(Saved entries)

+-------+

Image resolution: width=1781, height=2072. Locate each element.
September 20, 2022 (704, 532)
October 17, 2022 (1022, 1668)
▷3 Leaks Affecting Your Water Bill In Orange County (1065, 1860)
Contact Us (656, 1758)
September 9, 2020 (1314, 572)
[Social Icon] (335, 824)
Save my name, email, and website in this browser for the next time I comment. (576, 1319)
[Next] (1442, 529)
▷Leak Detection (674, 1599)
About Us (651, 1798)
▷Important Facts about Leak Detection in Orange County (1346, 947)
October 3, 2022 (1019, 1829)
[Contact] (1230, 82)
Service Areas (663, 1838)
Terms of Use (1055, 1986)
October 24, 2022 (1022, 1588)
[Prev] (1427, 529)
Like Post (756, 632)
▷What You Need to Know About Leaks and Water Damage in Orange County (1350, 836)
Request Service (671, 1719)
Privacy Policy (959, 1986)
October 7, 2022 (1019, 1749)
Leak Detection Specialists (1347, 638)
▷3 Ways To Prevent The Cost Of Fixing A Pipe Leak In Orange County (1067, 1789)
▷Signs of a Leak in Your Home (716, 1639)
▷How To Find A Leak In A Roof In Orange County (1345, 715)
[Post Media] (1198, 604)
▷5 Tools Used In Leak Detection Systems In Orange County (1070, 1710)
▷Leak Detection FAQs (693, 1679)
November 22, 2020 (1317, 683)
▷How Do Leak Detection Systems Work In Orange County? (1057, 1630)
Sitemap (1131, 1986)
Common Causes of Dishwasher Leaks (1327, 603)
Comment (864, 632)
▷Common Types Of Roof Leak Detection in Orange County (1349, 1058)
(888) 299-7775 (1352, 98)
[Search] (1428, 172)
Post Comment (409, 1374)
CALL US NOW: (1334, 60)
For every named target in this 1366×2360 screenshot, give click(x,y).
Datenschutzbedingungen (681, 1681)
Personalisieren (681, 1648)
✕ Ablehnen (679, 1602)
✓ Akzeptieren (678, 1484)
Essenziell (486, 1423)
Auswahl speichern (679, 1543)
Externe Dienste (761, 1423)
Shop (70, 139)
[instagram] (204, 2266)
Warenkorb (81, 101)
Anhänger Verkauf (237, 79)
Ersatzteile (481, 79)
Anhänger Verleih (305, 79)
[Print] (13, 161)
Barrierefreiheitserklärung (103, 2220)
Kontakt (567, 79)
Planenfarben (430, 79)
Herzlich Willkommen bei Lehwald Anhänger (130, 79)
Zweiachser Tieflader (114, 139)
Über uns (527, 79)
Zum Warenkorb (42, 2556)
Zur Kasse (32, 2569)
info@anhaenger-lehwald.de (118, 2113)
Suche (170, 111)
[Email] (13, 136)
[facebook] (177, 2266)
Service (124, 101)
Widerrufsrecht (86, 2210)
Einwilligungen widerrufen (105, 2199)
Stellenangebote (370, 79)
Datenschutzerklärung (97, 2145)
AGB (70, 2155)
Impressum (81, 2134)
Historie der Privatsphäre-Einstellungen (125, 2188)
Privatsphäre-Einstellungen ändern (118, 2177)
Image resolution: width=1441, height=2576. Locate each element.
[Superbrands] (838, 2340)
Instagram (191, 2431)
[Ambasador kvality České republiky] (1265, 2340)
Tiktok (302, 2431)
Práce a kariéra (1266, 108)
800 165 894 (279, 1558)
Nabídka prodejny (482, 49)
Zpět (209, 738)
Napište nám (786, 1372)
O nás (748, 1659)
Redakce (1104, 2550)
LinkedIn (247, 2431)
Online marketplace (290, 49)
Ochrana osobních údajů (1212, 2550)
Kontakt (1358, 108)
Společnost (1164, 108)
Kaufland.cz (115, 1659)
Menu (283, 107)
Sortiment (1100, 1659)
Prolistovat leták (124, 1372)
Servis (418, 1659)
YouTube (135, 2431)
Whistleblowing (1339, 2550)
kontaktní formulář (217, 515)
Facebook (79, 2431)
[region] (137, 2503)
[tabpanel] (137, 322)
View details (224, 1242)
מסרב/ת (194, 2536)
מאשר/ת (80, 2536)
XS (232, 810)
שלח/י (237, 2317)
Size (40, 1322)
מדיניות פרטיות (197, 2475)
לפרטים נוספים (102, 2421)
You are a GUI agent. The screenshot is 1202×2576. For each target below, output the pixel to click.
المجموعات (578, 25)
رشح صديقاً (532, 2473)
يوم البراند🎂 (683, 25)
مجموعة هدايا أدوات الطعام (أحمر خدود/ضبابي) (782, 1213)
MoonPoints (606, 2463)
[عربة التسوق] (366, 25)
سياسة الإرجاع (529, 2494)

+-------+

» **What to work on**
Lines that contain "Service" are to be copied from the records above.

» **Result for this task**
Service Areas (663, 1838)
Request Service (671, 1719)
Service (124, 101)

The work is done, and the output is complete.